Im Tessin macht der Anteil der Grenzgänger an allen Erwerbstätigen 27,3 Prozent aus. In Zürich gab es bereits Debatten über zu viele deutsche Professoren an Universität und Hochschule.
Wähler Urs Weber sagt dennoch: "Die Einwanderung ins Land ist seit 2014 stark gesunken und stellt kein großes Problem dar."
Die SVP sei bekannt dafür, Probleme unzulässig zu vereinfachen und Patentrezepte anzubieten, deren Konsequenzen weitreichender seien als kommuniziert.
Grenzkontrollen und Staus
Auch Touristen müssten sich bei einem "Ja" wohl auf Staus einstellen: "Zwar ist das Dublin-Schengen-Abkommen, welches die Zusammenarbeit in Sachen Justiz, Polizei, Visa und Asyl regelt und Kontrollen an den Binnengrenzen abgeschafft hat, noch einmal etwas anderes als das Abkommen über Personenfreizügigkeit, dennoch müsste seine Kündigung zwangsläufig zu Grenzkontrollen führen – mit Konsequenzen auch für Urlauber", analysiert Sciarini.
Er sagt weiter: "Es wäre zwar prinzipiell immer noch möglich, Urlaub in der Schweiz zu machen oder sie als Transitland zu nutzen, aber es gäbe definitiv neue administrative Hindernisse."
Annahme ist unwahrscheinlich
Die Umfragen signalisieren jedoch Entwarnung: So wie Weber werden wohl die meisten Schweizer entscheiden. Laut Schweizer Radio- und Fernsehgesellschaft (SFR) wollen nur 35 Prozent für die Begrenzungsinitiative stimmen, mit 63 Prozent lehnen fast zwei Drittel der Bevölkerung die Initiative ab.
Auch Sciarini schätzt: "Die Chancen sind niedrig.
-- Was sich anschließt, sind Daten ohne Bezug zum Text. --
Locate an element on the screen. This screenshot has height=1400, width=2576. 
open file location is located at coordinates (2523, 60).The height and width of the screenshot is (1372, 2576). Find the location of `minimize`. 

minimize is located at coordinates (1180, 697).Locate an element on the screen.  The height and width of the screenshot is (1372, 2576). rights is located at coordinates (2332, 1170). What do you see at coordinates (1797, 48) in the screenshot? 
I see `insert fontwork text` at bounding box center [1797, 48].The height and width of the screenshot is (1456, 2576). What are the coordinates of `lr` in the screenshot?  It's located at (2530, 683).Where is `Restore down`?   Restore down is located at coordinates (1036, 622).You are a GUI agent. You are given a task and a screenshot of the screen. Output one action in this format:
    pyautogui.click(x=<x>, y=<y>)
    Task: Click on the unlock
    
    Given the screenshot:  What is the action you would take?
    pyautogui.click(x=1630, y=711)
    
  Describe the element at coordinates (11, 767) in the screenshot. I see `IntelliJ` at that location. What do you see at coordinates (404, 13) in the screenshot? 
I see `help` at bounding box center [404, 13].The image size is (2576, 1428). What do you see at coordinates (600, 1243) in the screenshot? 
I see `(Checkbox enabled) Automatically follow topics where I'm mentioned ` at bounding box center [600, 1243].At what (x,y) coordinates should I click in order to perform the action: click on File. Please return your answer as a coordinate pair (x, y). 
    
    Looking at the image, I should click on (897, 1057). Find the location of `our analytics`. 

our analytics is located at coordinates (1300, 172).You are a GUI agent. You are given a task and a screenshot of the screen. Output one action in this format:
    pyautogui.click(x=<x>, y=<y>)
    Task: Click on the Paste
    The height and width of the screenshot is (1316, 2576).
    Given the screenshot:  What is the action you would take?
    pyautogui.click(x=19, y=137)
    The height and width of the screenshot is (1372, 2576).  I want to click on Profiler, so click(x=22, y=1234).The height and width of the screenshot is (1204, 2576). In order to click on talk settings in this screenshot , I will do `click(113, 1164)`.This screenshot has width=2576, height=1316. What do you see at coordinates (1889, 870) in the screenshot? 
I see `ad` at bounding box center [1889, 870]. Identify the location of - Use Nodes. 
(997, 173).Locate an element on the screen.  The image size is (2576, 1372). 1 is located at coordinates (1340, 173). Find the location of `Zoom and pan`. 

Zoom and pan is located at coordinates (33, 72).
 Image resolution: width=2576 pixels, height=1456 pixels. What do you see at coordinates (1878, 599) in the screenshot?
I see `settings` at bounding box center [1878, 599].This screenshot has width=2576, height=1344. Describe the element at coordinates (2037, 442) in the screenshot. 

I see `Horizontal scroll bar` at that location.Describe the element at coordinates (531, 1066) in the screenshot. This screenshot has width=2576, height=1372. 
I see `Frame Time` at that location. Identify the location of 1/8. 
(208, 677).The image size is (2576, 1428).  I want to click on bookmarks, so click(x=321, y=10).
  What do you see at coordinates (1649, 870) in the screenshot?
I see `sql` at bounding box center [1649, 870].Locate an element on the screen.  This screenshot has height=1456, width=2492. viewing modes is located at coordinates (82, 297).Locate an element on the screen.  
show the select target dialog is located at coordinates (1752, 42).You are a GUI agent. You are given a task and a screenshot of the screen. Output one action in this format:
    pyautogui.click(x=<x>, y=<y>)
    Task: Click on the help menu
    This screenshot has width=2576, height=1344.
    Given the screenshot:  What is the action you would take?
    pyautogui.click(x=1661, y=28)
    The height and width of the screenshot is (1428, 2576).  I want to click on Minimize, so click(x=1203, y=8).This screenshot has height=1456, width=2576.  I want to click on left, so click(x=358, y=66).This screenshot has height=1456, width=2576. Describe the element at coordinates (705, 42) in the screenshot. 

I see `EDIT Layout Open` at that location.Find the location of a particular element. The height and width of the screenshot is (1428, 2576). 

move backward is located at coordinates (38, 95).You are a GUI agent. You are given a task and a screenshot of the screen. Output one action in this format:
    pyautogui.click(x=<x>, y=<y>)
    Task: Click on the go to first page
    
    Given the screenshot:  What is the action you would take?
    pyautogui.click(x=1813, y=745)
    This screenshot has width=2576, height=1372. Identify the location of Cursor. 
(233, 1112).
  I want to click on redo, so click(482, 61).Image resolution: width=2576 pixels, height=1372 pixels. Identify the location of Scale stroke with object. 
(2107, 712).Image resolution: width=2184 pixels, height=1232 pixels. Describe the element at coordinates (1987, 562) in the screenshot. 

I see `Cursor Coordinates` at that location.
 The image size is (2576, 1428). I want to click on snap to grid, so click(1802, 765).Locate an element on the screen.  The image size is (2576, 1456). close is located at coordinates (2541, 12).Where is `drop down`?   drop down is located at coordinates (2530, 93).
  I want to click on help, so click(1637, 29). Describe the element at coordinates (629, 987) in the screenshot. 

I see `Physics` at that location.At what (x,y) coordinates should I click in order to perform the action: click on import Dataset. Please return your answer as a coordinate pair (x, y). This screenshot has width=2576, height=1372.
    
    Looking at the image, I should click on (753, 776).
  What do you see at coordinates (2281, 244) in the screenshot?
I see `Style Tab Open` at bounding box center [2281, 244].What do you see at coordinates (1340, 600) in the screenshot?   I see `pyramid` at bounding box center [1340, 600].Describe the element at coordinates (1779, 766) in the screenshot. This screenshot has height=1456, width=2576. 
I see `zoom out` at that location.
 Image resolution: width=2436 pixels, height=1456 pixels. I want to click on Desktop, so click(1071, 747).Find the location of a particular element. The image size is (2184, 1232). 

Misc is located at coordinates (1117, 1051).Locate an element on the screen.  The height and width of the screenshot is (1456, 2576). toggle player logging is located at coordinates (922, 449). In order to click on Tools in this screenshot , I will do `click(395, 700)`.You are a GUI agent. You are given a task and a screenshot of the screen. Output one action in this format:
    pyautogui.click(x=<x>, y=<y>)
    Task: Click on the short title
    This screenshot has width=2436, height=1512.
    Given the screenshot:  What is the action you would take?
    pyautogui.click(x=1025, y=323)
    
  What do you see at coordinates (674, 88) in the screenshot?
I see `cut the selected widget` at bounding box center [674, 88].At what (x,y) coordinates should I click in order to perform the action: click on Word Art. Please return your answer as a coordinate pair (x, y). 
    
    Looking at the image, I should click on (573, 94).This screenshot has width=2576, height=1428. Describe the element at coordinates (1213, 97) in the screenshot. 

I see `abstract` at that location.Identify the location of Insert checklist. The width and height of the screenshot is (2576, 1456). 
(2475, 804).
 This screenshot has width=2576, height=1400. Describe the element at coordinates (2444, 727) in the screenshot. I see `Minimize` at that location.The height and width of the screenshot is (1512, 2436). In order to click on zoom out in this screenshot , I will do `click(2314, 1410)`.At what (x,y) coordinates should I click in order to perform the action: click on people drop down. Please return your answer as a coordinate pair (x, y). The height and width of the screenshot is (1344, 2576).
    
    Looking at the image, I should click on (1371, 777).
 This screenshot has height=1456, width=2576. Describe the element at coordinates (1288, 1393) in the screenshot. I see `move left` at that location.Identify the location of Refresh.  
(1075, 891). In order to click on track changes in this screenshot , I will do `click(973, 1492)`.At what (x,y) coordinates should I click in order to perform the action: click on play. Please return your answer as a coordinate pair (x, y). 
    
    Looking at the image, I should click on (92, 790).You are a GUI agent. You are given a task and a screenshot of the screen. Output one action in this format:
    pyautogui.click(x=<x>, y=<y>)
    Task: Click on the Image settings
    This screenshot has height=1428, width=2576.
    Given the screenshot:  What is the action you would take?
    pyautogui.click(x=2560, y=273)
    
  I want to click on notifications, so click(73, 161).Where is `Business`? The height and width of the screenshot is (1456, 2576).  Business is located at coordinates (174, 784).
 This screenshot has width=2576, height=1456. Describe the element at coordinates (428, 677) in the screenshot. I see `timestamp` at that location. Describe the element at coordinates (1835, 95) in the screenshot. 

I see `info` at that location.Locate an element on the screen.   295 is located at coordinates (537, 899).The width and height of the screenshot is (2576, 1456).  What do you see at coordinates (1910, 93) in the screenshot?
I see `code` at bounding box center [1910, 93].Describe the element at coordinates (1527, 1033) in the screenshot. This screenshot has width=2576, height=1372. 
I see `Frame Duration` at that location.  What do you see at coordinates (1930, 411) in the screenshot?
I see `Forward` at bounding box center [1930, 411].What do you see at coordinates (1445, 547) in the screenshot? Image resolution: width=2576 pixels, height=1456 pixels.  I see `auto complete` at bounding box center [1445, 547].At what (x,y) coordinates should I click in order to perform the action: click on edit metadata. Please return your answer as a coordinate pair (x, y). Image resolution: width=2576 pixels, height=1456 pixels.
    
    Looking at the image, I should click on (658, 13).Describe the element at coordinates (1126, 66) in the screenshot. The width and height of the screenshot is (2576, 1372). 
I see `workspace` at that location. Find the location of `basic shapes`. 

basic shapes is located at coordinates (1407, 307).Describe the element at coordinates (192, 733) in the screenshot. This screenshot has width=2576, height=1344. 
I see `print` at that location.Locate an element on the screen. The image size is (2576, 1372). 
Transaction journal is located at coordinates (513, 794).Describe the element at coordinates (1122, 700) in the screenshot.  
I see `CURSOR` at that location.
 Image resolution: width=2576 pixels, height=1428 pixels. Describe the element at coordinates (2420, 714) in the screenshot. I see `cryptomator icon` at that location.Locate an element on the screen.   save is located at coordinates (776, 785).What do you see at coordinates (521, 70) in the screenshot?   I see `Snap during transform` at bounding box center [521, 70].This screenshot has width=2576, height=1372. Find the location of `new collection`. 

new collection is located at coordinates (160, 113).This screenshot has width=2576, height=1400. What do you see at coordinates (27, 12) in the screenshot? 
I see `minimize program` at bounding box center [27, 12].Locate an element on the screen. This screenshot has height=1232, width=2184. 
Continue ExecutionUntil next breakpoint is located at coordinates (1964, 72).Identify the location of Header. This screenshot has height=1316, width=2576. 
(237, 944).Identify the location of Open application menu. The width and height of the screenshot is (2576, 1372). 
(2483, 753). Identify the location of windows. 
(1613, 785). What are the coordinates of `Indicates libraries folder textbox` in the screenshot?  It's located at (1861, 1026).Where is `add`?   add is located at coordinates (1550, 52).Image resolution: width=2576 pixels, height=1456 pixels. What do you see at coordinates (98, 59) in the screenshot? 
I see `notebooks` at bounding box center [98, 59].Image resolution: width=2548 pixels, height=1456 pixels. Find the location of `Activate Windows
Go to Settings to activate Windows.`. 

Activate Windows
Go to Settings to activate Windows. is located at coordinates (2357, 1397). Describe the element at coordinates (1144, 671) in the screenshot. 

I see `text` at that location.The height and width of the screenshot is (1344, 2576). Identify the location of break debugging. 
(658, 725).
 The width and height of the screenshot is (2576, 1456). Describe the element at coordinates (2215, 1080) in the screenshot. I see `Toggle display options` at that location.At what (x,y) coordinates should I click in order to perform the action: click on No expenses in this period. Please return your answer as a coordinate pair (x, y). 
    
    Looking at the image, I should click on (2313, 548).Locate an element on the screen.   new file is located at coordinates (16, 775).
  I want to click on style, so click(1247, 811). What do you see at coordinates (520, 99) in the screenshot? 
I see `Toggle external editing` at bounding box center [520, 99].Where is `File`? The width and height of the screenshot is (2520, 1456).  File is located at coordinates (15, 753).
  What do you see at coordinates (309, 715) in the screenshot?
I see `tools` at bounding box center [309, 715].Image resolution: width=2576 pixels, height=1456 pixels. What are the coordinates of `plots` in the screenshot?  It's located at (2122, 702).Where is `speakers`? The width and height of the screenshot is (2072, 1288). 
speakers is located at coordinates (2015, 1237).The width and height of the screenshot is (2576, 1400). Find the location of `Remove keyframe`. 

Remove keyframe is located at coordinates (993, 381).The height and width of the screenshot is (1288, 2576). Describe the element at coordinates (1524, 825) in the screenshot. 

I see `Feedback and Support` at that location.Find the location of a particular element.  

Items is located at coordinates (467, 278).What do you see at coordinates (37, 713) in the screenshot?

Im Unterschied zu 2014 konnten wir mittlerweile prüfen, inwieweit die EU bereit ist, einen speziellen Vertrag mit der Schweiz zu schließen." Man wisse jetzt, dass die EU überhaupt nicht bereit sei, ein solches Abkommen zu schließen.
"Damals konnte man vielleicht noch glauben, dass eine besondere Lösung mit der EU möglich wäre, aber jetzt wissen wir klar, dass es keine solche besondere Lösung gäbe – entweder die Freizügigkeit wird voll und ganz akzeptiert, oder nicht", erläutert der Experte.
Aufwind für Rahmenabkommen?
Ein Gradmesser für die Stimmung in der Bevölkerung wird die Initiative in jedem Fall sein. "Zwar gibt es in der direkten Demokratie nur ein Ja oder Nein, aber auch das kann man interpretieren“, erinnert Politikwissenschaftler Prof. Dr. Marc Bühlmann von der Universität Bern.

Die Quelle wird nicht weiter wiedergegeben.